51KK0WZvPCL._SX397_BO1,204,203,200_Last semester, administrators at my school bought copies of this book about grading in the “differentiated” classroom for the staff and encouraged teachers to read it. “This is the direction we’re moving in,” we were told. I don’t know if this dictate comes from them or their own bosses far above us all, but based on my notes for this book, I’m worried about that direction.

  • Chapter 3: the first of the big red flags, this quote: “He or she has to understand each student’s ‘truth,’ and convince students that their perceptions are incorrect or incomplete, and that the ‘truth’ the teacher has is the one they should adopt.” (20) Creepy indoctrination much? A similar puppet-master mindset comes across later on page 129: “[grading on a curve is] an obsolete practice indicative of less enlightened times. We’ve progressed…” Fascistic rhetoric really shouldn’t have any place here.
  • The top of page 24 uses the phrase “death bell” when the author means “death knell.” Similarly, the bottom of page 182 mentions “the big questions that get circumnavigated in our daily attempts,” when clearly the word he was looking for was “circumvented.” There are more examples. Such mistakes from an “expert” make me worry.

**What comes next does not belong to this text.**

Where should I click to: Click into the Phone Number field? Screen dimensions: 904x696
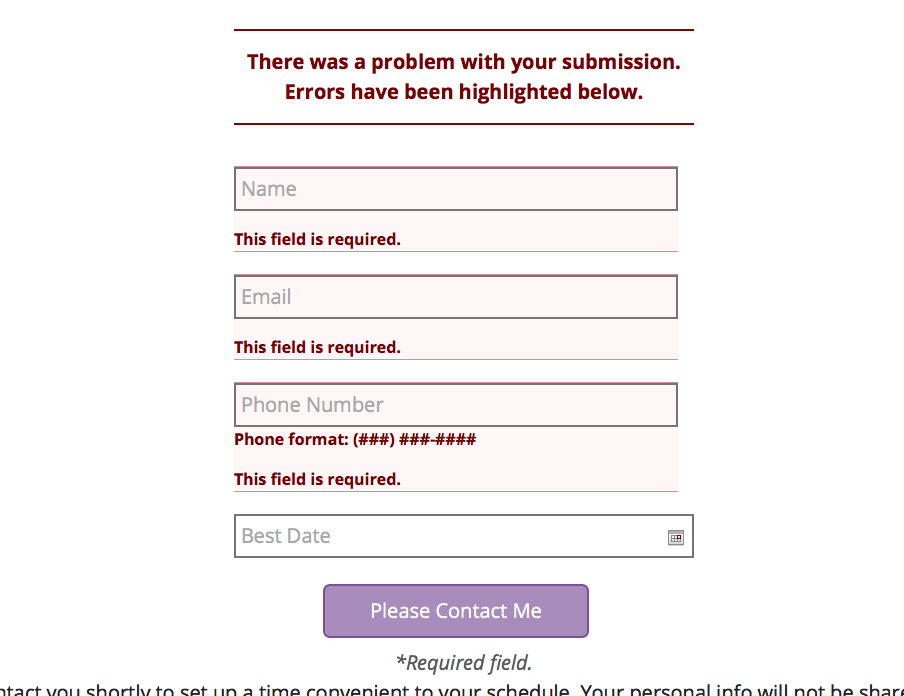tap(455, 405)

  • Page 31: “Some students’ mindmaps of their analyses of Renaissance art rival the most cogent, written versions of their classmates.” Yes, but mustn’t everyone learn to write well?

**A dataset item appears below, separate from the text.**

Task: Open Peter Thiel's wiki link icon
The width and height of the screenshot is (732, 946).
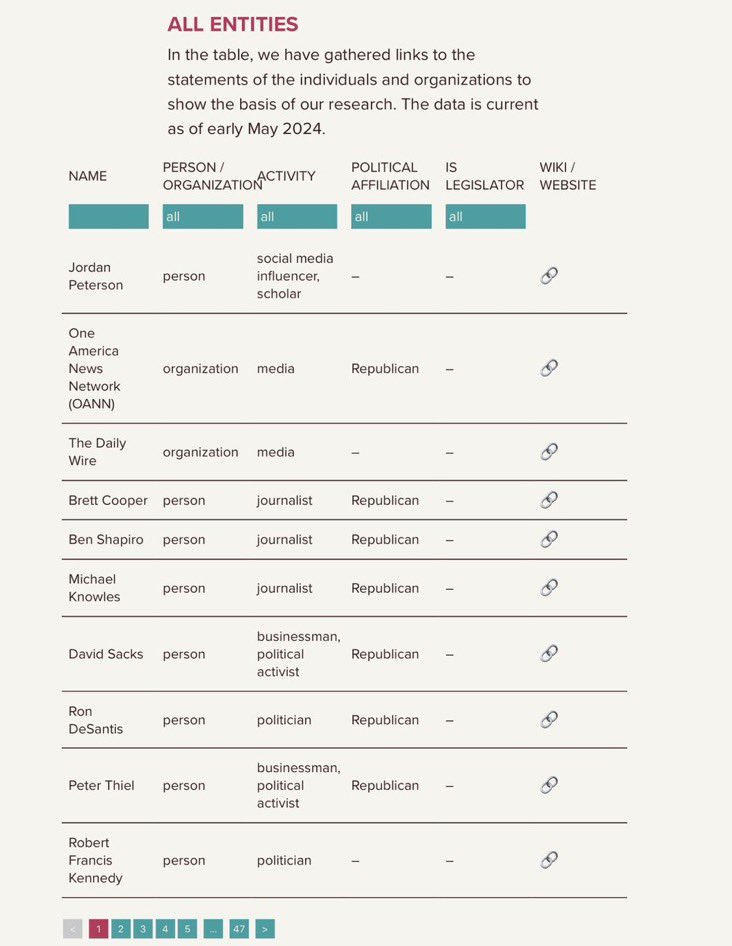Action: point(549,785)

  • Chapter 7: a meandering, pointless mess of gobbledygook here.
  • Page 90: grading is “a single symbol in a tiny box on a piece of thin paper that may or may not make it out from the crumpled darkness of the boom bag–and only if parents ask for it.” Isn’t that a bit of a straw man? Those always worry me. And do the reforms to grades suggested for report cards in chapter 14 really fix this? If not, why not?

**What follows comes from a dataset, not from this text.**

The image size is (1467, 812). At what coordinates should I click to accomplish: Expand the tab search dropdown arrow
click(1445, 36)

  • One problem with edu-expert books like this is that they tend to see each factor of teaching in a neat vacuum, separate from the rest. For instance, Wormeli often paints problems and offers solutions that either have already been solved by 504s and rubrics, or that couldn’t be solved in the ways he suggests because of 504s and rubrics! Chapter 7 has too many examples of this.
  • The mindset behind Chapter 8 is almost entirely proven false by that one simple Woody Allen quote: “80% of success in life is showing up.”
  • Chapter 8: “laziness is a myth…laziness doesn’t exist.” (104) Students aren’t immune to human nature. Nobody is immune to human nature.
  • Page 108: “To purposely set up a compelling goal that everyone else can easily earn but they cannot seems to be a penalty of sorts.” It’s called life. Good grief. America’s young don’t need more bubble wrap.
  • Chapter 9: “There is no solid evidence to support the current emphasis on students doing large amounts of, or even daily, homework.” (120) Besides all the evidence that might be given here, I might suggest Wormeli read up on Robert Marzano’s work, except that he must already know it well–he cites four of Marzano’s books in his own. Seems oddly convenient to ignore him now.
  • Chapter 15 is a weird collection of ways for administrators to manipulate teachers into accepting the advice in this book. Page 185, for instance, suggests slipping an “expert” into the teachers lounge to casually strike up conversations in favor of these reforms. Seriously. The last of many red flags.

Overall, this book seems like slick pseudo-professional propaganda for things like unlimited late work with no penalties, minimum F, and abolishing homework (or graded homework, at least). The author’s tone makes it clear that this is just science, people, not an attempt to make things easier for kids and harder for teachers. Let’s put it this way: if you really were trying to dumb down our system so that more students do well and we all magically look better, isn’t this exactly how you’d do it? Shouldn’t that make us wary?

Not to seem too cynical, I actually highlighted lots of good ideas in the book, but here’s the thing: all of them were reviews of simple, common sense teacher training that had nothing to do directly with the main thrust of the book. So why were those things here? You’d find that same material in any of a number of beginning education textbooks.

I suppose this truly is the direction into which we’re going. The signs are clear. Alas.